Independence, and who is in charge
At the outset of his tenure, Santos Pereira restated a core principle: independence from political power and supervised entities is non‑negotiable. The setting—the Banco de Portugal’s Museu do Dinheiro in Lisbon—was chosen to underscore the institution’s autonomy and public mission. He pledged a more open, present, innovative and attentive central bank, capable of giving candid advice on reforms that may be unpopular in the short term.
The new governor, 53, brings an unusually broad CV: former OECD chief economist and Portugal’s economy minister from 2011–2013. He succeeds Mário Centeno at the Banco de Portugal. That background helps explain his focus on productivity, housing supply and the interplay between growth policy and financial stability—and why he’s comfortable asking municipalities to rethink planning rules.

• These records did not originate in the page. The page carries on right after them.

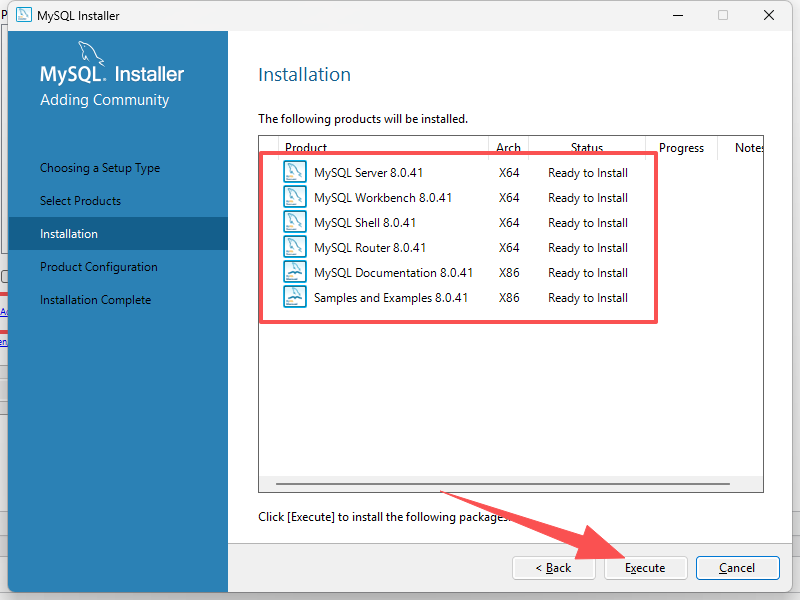Click the MySQL Workbench 8.0.41 product icon
This screenshot has width=800, height=600.
point(295,197)
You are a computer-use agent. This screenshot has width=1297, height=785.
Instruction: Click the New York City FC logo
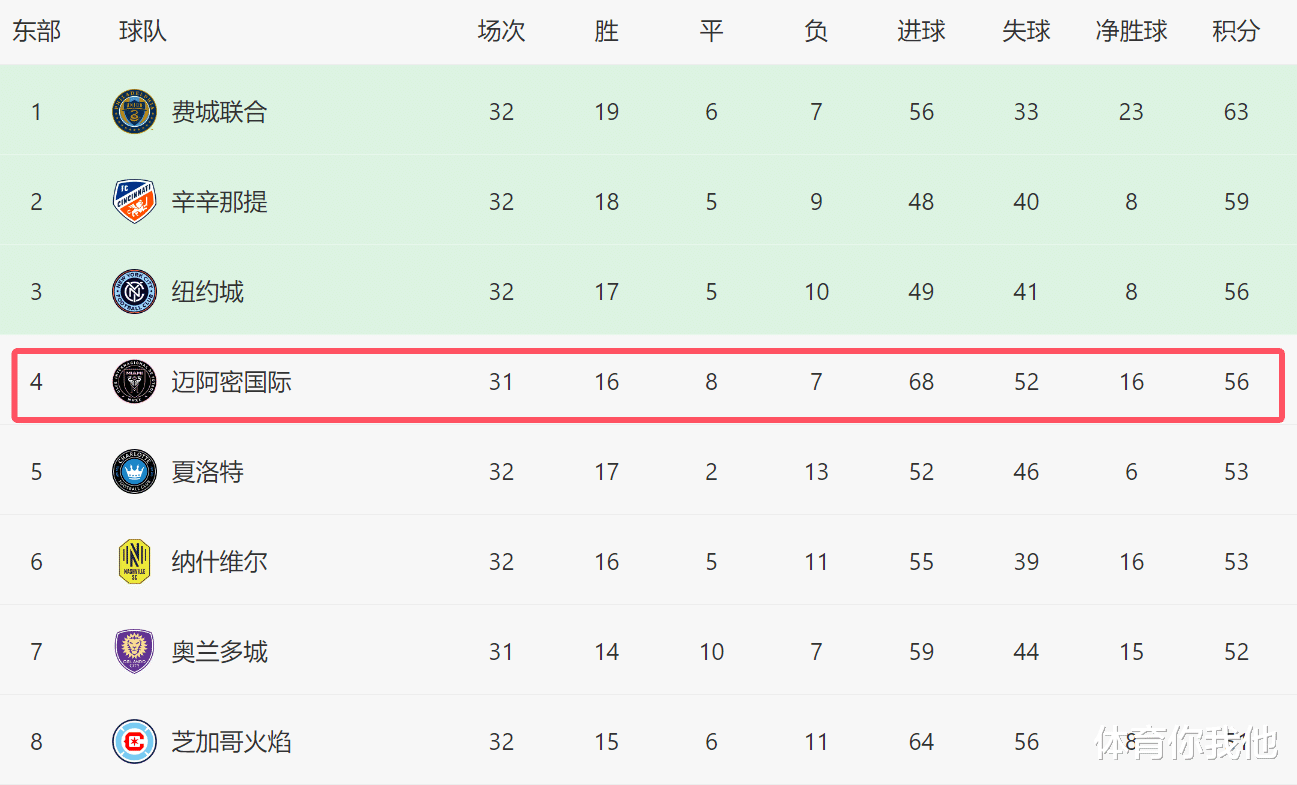tap(134, 292)
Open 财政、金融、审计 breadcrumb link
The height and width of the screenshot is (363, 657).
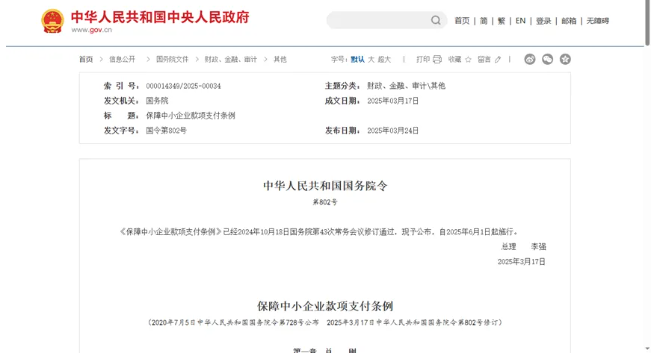230,60
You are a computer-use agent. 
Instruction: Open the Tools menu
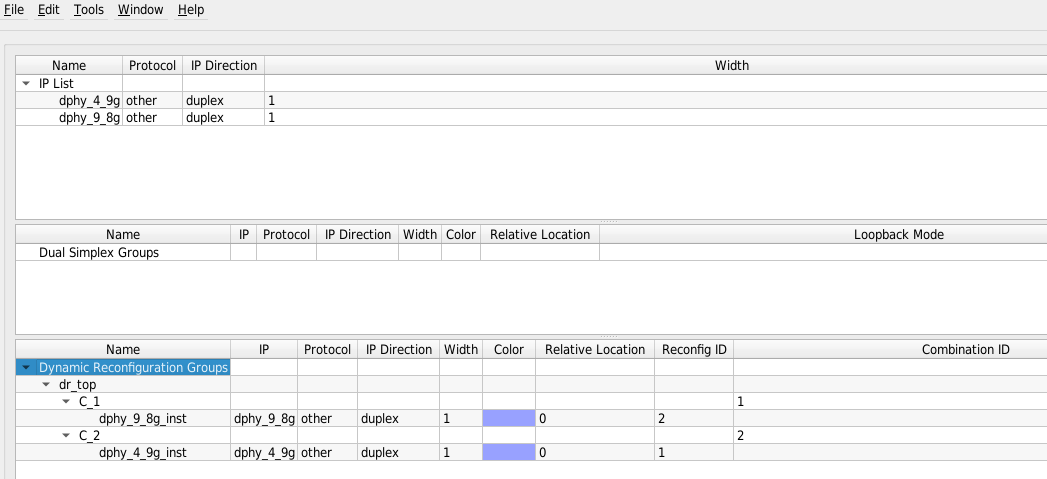(x=88, y=10)
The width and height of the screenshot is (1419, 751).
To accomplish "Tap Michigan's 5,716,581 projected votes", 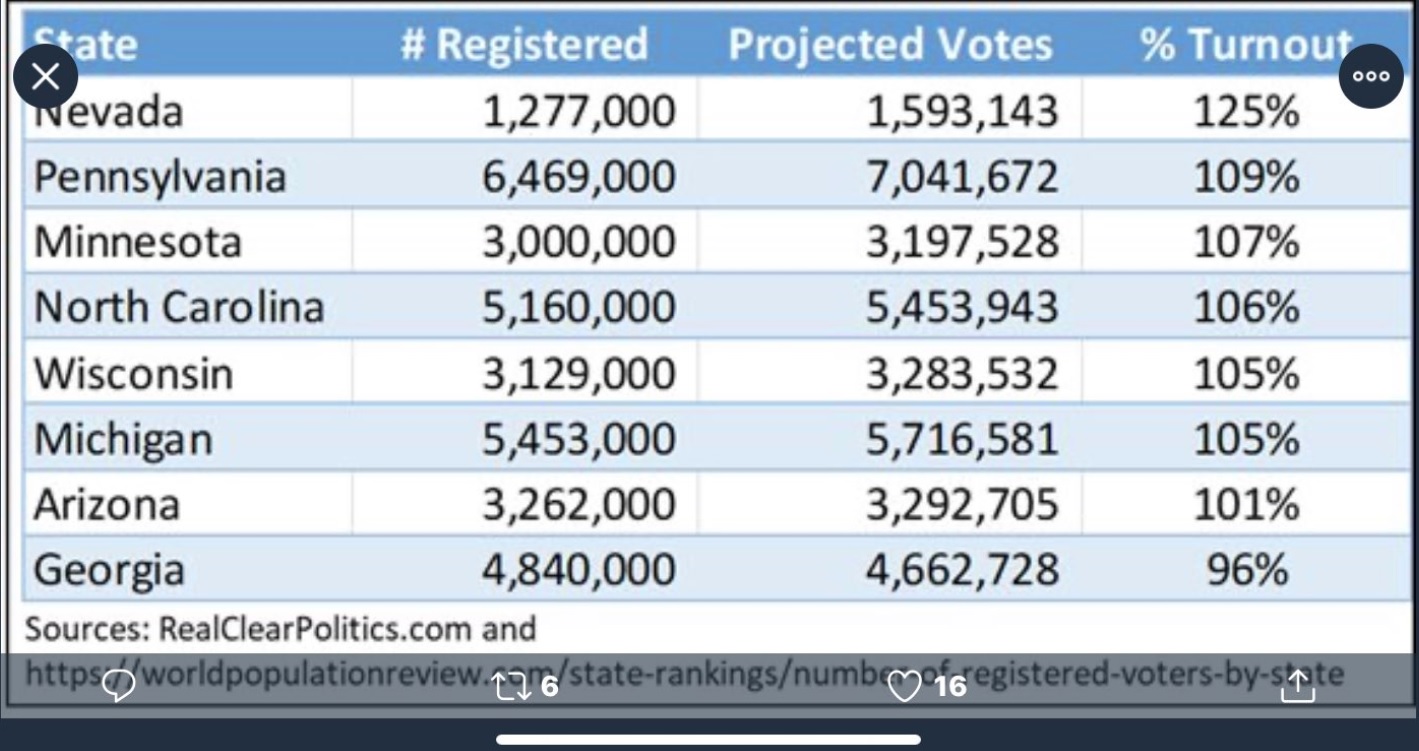I will click(961, 439).
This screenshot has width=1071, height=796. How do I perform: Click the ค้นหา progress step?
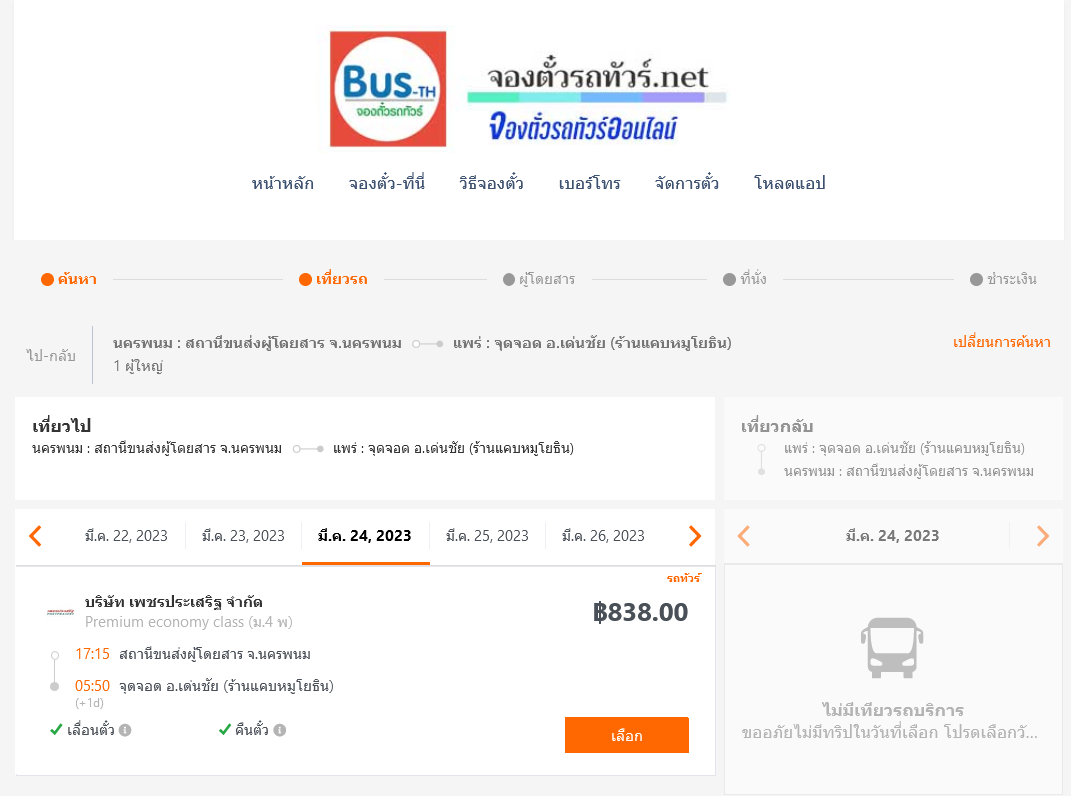[x=69, y=279]
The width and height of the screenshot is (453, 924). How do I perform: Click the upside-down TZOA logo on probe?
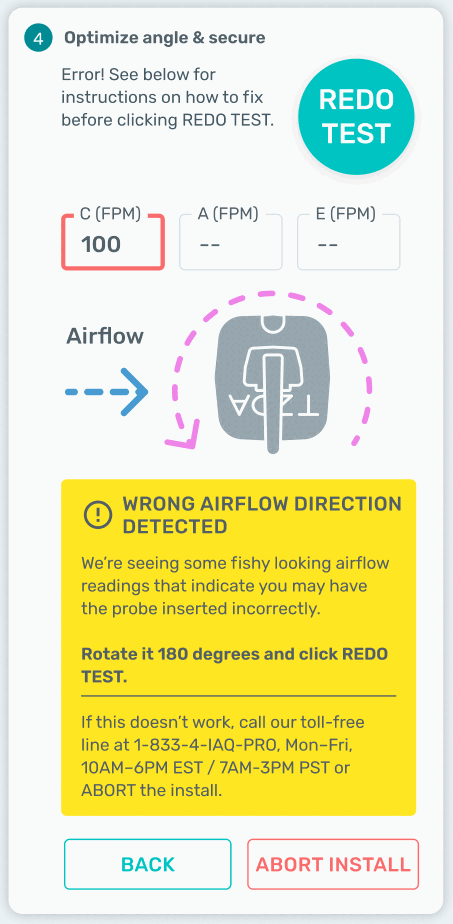pos(273,407)
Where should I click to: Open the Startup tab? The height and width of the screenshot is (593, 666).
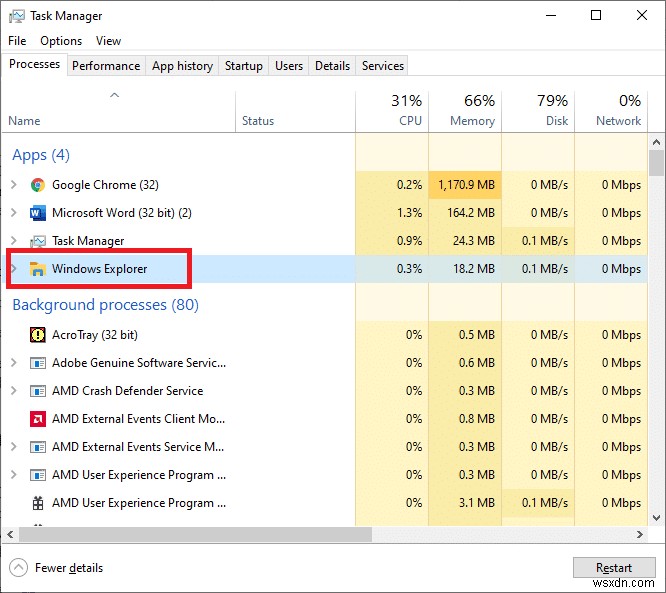point(243,66)
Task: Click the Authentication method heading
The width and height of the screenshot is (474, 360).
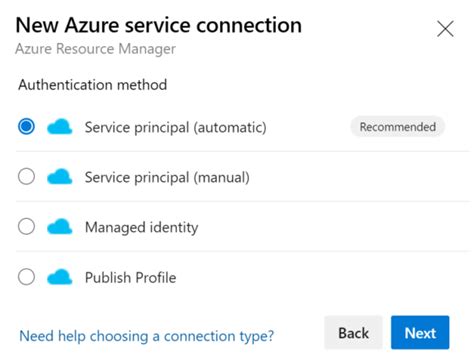Action: tap(93, 85)
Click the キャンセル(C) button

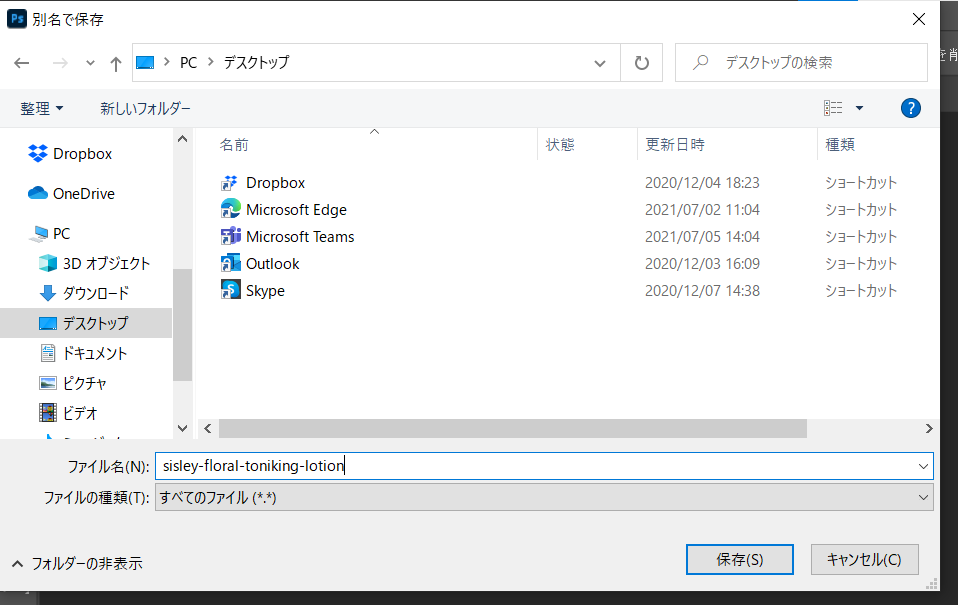click(x=864, y=560)
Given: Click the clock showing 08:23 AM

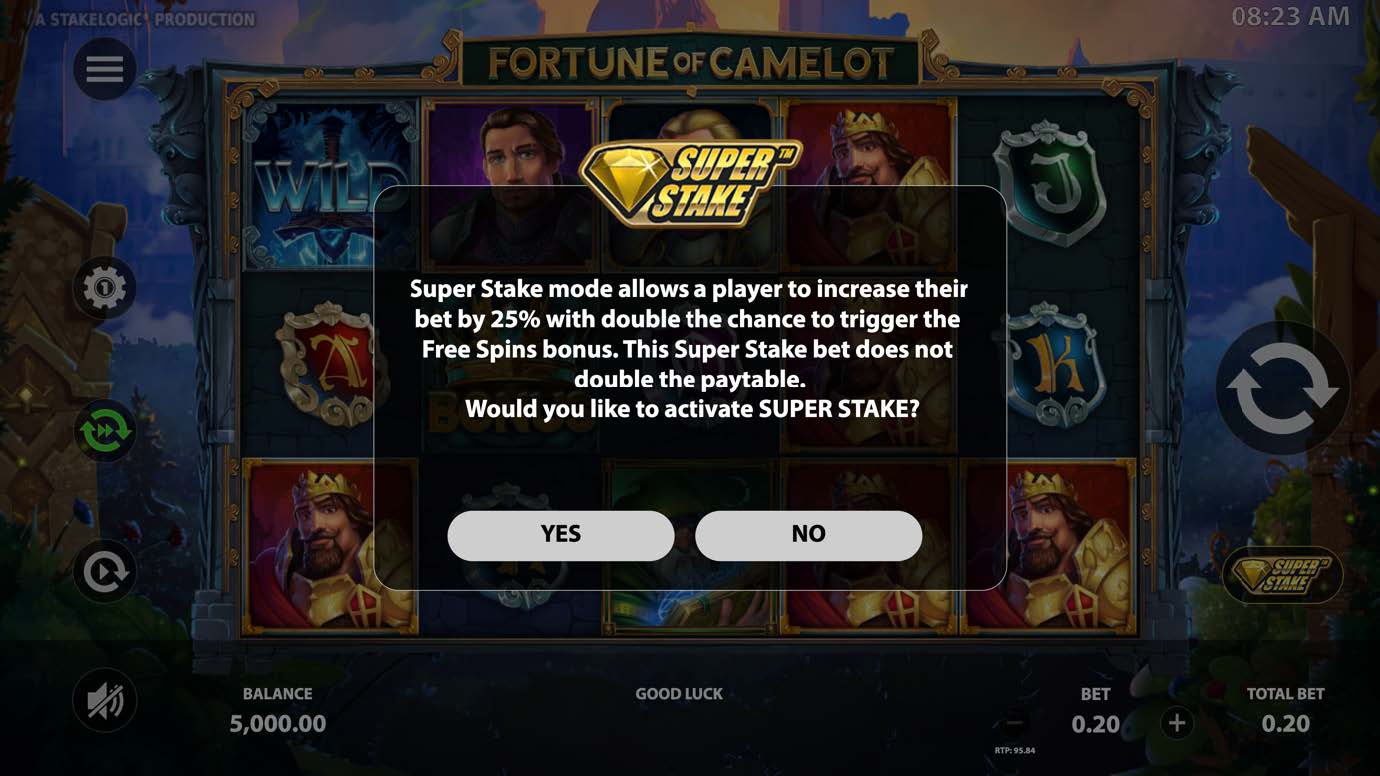Looking at the screenshot, I should tap(1291, 16).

What this means if you live in Lisbon, Porto or the Algarve
If you’re weighing a move or a mortgage, watch three levers. First, permits: Simplex Urbanístico deadlines, expanded tacit approvals and the coming digital platform should, in theory, speed projects through 2025–2026. Second, capacity: without more construction workers, schedules slip and costs stay high. Third, targeted support: IRS Jovem, public guarantees and IMT breaks can tilt the math for under‑35s, while expanding affordable rental programmes may open options near transport and jobs.
For now, Greater Lisbon and the Algarve remain the priciest markets, with the Porto metro close behind. If municipal leaders follow through—loosening planning constraints, aligning PDMs with housing needs and protecting genuine heritage while enabling density—the pipeline should thicken. The central bank’s new leadership is effectively urging a national bargain: keep lowering debt, clear bottlenecks, and build the homes that make the next upswing broader and fairer than the last.